Roasted Peach, Kale, and Feta Salad with Lemon Garlic Vinaigrette


I am not a salad person. I do not go out to a restaurant and get excited about ordering a salad. Yet, I still eat a salad for lunch every day at work. As you can probably tell, I eat a lot of desserts, so I try to balance my diet by eating a very healthy lunch and breakfast every day. I try to mix it up from week to week, rotating ingredients so I don’t get tired of eating the same thing. I have made a lot of salads in the last few years and I will admit that this one is my favorite so far, mostly because roasted peaches are super tasty.


The first part of the recipe involves roasting the peaches with a honey cinnamon butter glaze. Yes you heard me right, if you just see this recipe, make the honey cinnamon butter, and then stop there, I will not judge you. I definitely did not lick the honey cinnamon butter bowl clean after making these peaches (okay I did). These peaches are the best part, and very versatile. I had extra roasted peaches after making the salads and decided to make a phenomenal dessert with them (keep an eye out for that recipe soon). The second part of this recipe involves making a vinaigrette, which you would think would be a lot more difficult than it actually is. Don’t ask me why I decided to make it in the largest mason jar I have, despite an abundance of much smaller mason jars in my cabinet.
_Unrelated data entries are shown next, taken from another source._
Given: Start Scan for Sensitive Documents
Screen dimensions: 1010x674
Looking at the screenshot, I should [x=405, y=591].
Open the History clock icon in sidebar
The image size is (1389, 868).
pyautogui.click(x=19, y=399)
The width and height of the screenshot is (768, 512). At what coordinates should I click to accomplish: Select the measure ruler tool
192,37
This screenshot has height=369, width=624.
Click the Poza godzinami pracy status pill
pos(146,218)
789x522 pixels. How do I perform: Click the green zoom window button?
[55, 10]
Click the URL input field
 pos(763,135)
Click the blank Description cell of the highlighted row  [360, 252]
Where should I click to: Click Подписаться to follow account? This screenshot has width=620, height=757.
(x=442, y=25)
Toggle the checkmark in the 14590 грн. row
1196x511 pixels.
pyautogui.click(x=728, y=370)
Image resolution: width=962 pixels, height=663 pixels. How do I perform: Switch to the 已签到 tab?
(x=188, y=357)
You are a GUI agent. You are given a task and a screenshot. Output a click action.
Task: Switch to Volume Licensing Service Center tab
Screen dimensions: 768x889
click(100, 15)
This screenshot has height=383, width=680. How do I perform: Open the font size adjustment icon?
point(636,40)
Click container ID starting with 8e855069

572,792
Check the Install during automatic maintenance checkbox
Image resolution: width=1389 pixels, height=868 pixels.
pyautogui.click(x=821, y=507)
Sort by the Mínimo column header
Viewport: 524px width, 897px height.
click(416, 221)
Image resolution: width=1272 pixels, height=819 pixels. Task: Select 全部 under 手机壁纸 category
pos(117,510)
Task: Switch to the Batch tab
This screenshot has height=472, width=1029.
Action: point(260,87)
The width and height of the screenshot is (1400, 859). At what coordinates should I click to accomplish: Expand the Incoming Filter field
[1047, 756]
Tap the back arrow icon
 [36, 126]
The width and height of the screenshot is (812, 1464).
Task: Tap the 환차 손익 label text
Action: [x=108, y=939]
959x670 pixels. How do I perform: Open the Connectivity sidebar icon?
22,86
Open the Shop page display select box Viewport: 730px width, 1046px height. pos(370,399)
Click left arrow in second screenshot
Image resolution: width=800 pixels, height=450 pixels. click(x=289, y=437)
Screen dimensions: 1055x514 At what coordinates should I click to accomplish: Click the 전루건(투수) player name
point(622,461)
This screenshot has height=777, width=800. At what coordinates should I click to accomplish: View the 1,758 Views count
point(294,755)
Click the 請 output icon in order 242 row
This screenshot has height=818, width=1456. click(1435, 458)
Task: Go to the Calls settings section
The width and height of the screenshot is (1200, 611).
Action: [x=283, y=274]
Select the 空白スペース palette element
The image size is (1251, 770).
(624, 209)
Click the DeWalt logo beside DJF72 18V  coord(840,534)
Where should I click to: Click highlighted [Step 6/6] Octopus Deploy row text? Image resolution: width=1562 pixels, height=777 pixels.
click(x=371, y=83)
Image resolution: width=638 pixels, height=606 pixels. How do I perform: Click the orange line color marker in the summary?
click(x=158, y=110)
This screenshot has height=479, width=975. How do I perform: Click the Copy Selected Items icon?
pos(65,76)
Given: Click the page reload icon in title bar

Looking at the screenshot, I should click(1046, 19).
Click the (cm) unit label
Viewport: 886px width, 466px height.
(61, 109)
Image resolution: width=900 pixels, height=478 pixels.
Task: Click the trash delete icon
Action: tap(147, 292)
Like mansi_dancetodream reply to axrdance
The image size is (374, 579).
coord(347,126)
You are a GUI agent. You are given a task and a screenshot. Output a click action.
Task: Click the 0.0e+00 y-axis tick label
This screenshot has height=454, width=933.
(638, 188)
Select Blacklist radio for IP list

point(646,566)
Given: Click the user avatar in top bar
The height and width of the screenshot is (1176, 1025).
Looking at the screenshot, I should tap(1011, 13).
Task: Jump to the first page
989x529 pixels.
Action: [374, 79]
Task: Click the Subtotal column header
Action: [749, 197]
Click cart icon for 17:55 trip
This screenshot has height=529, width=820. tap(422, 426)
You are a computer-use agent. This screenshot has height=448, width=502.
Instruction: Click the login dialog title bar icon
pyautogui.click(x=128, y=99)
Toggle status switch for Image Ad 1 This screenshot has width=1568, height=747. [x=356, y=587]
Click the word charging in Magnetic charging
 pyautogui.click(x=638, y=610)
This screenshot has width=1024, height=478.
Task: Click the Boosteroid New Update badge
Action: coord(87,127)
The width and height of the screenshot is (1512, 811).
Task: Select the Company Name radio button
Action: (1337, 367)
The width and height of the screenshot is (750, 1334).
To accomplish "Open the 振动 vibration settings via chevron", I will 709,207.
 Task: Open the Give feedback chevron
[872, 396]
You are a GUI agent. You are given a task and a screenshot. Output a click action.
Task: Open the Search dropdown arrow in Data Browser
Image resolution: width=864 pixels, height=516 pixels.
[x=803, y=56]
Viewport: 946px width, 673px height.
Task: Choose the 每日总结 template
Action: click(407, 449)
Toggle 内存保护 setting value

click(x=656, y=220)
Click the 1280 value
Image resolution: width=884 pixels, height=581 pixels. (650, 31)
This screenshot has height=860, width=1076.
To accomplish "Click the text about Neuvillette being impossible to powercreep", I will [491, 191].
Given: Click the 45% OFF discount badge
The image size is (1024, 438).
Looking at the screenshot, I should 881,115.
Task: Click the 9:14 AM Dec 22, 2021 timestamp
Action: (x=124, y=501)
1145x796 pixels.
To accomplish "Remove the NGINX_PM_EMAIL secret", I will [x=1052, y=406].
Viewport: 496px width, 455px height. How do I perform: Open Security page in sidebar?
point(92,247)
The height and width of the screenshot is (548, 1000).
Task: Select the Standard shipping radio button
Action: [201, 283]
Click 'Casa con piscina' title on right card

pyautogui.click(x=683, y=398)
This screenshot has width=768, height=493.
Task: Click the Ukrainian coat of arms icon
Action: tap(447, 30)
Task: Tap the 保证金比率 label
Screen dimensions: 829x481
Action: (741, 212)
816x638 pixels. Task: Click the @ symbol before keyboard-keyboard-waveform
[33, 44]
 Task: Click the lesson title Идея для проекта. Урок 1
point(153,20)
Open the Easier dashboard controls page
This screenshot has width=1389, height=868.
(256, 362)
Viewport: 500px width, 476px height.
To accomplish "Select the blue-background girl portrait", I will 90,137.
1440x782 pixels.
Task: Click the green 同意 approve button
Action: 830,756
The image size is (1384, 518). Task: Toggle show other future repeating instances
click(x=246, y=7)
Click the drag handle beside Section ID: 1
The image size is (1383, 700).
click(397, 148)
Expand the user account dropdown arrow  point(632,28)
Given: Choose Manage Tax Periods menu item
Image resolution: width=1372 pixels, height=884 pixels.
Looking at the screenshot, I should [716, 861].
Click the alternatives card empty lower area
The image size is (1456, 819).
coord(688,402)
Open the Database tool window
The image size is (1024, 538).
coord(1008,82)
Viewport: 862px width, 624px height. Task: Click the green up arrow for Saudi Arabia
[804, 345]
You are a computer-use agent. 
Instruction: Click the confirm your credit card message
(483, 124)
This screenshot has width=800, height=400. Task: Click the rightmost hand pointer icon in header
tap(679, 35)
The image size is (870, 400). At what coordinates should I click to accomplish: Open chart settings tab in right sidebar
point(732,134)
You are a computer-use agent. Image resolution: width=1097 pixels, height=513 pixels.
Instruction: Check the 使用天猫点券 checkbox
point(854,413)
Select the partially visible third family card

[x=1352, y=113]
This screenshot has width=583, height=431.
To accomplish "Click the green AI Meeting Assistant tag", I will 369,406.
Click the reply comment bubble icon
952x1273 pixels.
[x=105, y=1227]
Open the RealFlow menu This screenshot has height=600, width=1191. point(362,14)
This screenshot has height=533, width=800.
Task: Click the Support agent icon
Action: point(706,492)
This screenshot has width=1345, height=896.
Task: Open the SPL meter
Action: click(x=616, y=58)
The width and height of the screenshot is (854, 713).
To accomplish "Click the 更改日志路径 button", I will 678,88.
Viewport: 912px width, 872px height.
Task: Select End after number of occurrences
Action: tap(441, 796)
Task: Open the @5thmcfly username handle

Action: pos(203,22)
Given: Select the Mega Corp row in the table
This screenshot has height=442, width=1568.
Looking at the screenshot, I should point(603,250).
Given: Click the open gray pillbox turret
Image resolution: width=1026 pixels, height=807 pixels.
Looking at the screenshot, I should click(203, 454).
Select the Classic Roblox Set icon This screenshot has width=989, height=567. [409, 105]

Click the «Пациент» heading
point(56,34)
Roasted Peach, Kale, and Feta Salad with Lemon Garlic Vinaigrette

Servings: 5

For the vinaigrette:

  • 1/2 cup olive oil
  • 1/2 cup white wine vinegar
  • 1 tablespoon sugar
  • 1 clove garlic, chopped
  • juice of 1/2 lemon
  • salt and pepper to taste

For the salad:

  • 1 bunch kale, chopped finely
  • 1 cup pecans
  • 1/2 cup feta
  • 5 peaches
  • 1 tablespoon salted butter
  • 1 tablespoon honey
  • 1/4 teaspoon cinnamon


  • Roast peaches: Preheat oven to 450 degrees. Cut peaches in half and remove pits. Place in greased pan cut side up. Melt butter and add in honey and cinnamon to combine. Brush tops of peaches with honey cinnamon butter. Bake for 15-20 minutes until juices are collecting in center of peach.
  • Make vinaigrette: Add olive oil, white wine vinegar, sugar, lemon, garlic, salt, and pepper to a mason jar. Cap the jar and shake vigorously until combined.
  • Most people like to massage the kale before eating. If I am making the salads ahead of time for meal prepping, I do not massage the kale. I find that if I chop it finely, add the dressing, and then keep it in the fridge until lunch time that the acid of the vinaigrette has softened the kale. If eating immediately, I would recommend massaging the kale before chopping it finely.
  • Dress salad with vinaigrette. Add pecans and feta. Add hot peaches. Enjoy!